[Entries on locating words and elements]
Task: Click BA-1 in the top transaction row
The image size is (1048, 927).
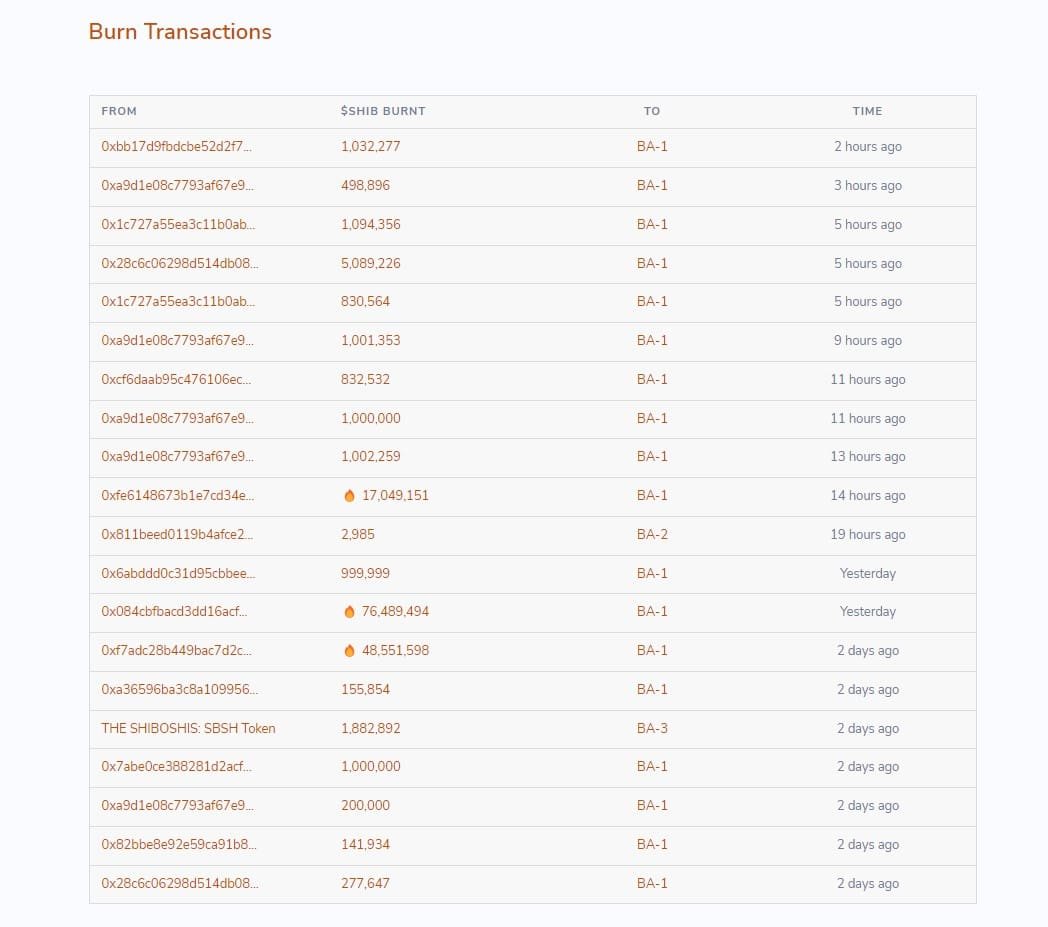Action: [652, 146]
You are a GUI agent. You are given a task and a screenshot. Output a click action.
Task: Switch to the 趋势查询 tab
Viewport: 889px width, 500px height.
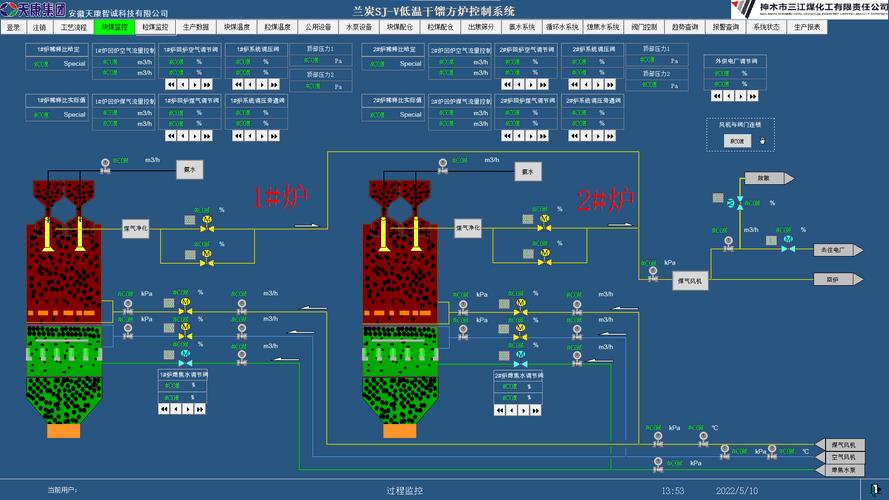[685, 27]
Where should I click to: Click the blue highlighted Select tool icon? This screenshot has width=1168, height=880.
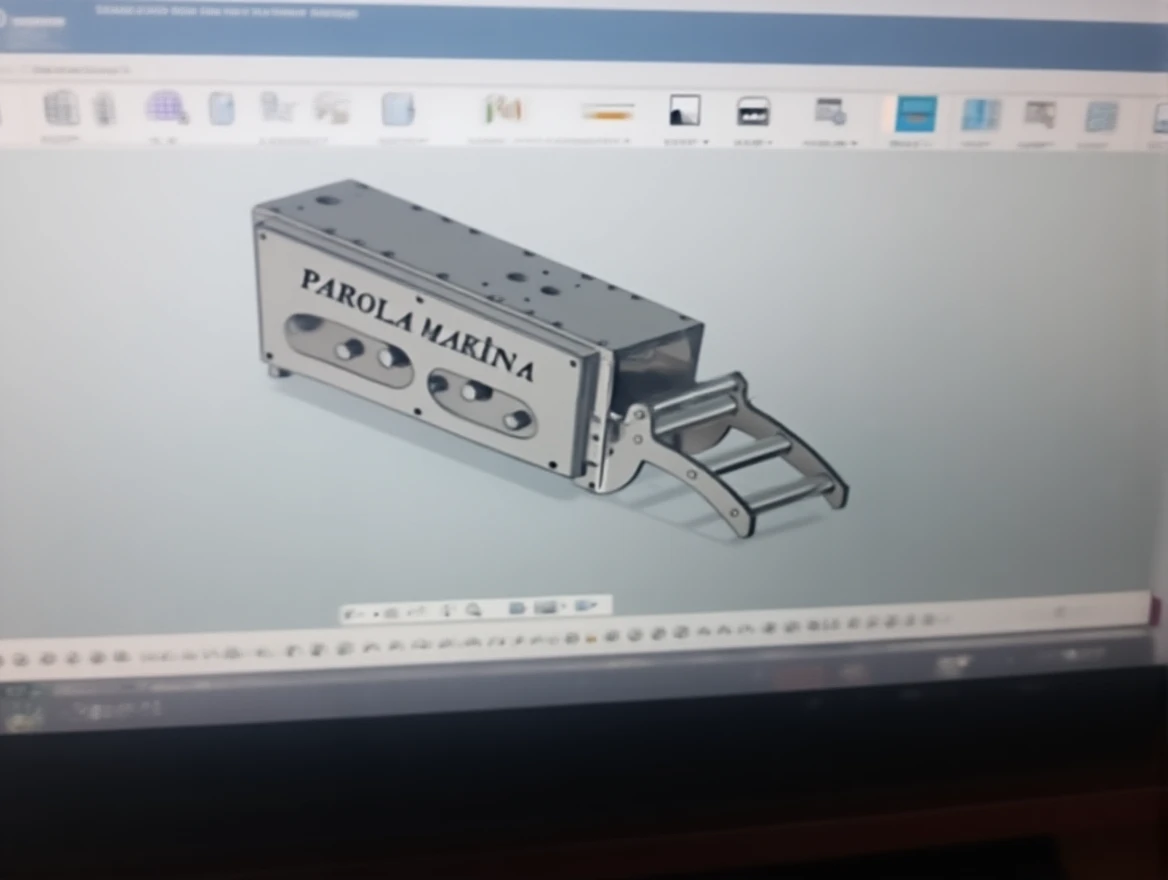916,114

SHORT PROBLEM:
Set out the lines of the listing above as a Markdown table with the columns "No." and "Line," skipping blank lines. Leave the pictures out of the answer.

THE OUTPUT:
| No. | Line |
|---|---|
| 1 | Task: Click BA-1 in the top transaction row |
| 2 | The image size is (1048, 927). |
| 3 | Action: [652, 146] |
| 4 | You are a GUI agent. You are given a task and a screenshot. Output a click action. |
| 5 | Task: Switch to the 趋势查询 tab |
| 6 | Viewport: 889px width, 500px height. |
| 7 | [685, 27] |
| 8 | Where should I click to: Click the blue highlighted Select tool icon? This screenshot has width=1168, height=880. |
| 9 | 916,114 |